To further assess the newly discovered domains, we next looked at the other InterPro domains that do not belong to the Pfam database. The InterPro database incorporates several domain databases (PROSITE, PRINTS, ProDom, SMART, TIGRFAMs, PIRSF, SUPERFAMILY, Gene3D, PANTHER and Pfam) into a single resource. This meta-database organizes entries in InterPro families that pool all representations of the same domain . The different databases behind InterPro use their own domain definition and representation, and thus present a heterogeneous view of protein domains. Taken altogether, predictions of these different databases are more sensitive than that of the Pfam database only, but they may also be less accurate. Table 2 reports the number and proportion of newly identified Pfam domains (at 10% FDR) that belong to an already known InterPro family in the same protein. For comparison purpose, we also computed the proportion of matches achieved on random domains, by randomly permuting the new domains across proteins (and repeating the procedure 1000 times to obtain accurate estimates). For every HMM-fitting procedure, around 50% of new domains match with a known InterPro entry of the protein. This is a high proportion compared with what is expected on random domains (around 2%), which indicates that this 50% domains are likely true positives. Moreover, although the entire InterPro database is more complete than the Pfam database only, it is far from being exhaustive. Hence, this result does not imply that the remaining ∼50% new domains that do not belong to a known InterPro family in the same protein are false positives.

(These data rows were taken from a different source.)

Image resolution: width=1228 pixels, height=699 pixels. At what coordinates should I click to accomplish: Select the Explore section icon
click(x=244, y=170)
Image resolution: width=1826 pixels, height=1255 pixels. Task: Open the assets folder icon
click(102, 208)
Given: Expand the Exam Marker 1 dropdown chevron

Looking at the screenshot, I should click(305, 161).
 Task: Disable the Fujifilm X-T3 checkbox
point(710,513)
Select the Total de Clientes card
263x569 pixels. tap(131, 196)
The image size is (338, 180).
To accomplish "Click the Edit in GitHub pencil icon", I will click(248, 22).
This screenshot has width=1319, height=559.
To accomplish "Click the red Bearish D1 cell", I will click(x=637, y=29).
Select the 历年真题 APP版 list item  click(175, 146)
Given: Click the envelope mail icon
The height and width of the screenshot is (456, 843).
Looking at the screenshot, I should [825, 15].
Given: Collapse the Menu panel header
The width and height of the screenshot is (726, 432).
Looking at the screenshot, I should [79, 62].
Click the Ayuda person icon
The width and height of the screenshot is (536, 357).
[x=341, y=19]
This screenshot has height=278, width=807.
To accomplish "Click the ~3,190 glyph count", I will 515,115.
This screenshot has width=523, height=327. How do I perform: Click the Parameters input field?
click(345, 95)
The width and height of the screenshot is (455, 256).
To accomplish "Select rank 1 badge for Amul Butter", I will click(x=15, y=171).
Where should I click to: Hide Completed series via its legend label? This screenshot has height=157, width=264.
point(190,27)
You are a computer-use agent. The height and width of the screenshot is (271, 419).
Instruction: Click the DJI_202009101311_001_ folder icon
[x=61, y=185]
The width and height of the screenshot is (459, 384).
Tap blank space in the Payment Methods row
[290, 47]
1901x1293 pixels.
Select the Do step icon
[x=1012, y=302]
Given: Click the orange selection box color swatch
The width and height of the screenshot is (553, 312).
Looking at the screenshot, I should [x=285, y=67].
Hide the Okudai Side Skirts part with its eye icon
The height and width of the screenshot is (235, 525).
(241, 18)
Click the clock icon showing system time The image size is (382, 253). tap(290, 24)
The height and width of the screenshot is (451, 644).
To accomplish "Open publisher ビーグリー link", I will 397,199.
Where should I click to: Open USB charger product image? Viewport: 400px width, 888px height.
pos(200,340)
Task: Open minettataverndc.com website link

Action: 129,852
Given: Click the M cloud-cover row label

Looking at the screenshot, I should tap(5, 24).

Apart from the substitution-matrix method, all approaches make use of the already known domains of P. falciparum and of the other available Alveolata species. To compare the performance of the methods depending on whether species close to the target were available or not, we conducted a second series of experiments using only known Pfam domains of the P. falciparum genome to fit the libraries (see Figure 5). For the score-adjustment approach, this involves using only two levels: S0 for P. falciparum, and S1for the kingdom (all eukaryotes). In these conditions, the results strongly differ from the previous ones. The number of new domains identified by the enriched alignment approach drops off, and even passes below the number of domains identified by the original Pfam library at low FDR. On the contrary, the match-state clustering approach still provides numerous additional domains. With the substitution-matrix approach, it appears to be the best approach when no close species are available. While for P. falciparum the practical interest is limited, this illustrates the potential of such approaches for all genome sequencing projects of organisms from poorly known phyla, with no already sequenced close-species.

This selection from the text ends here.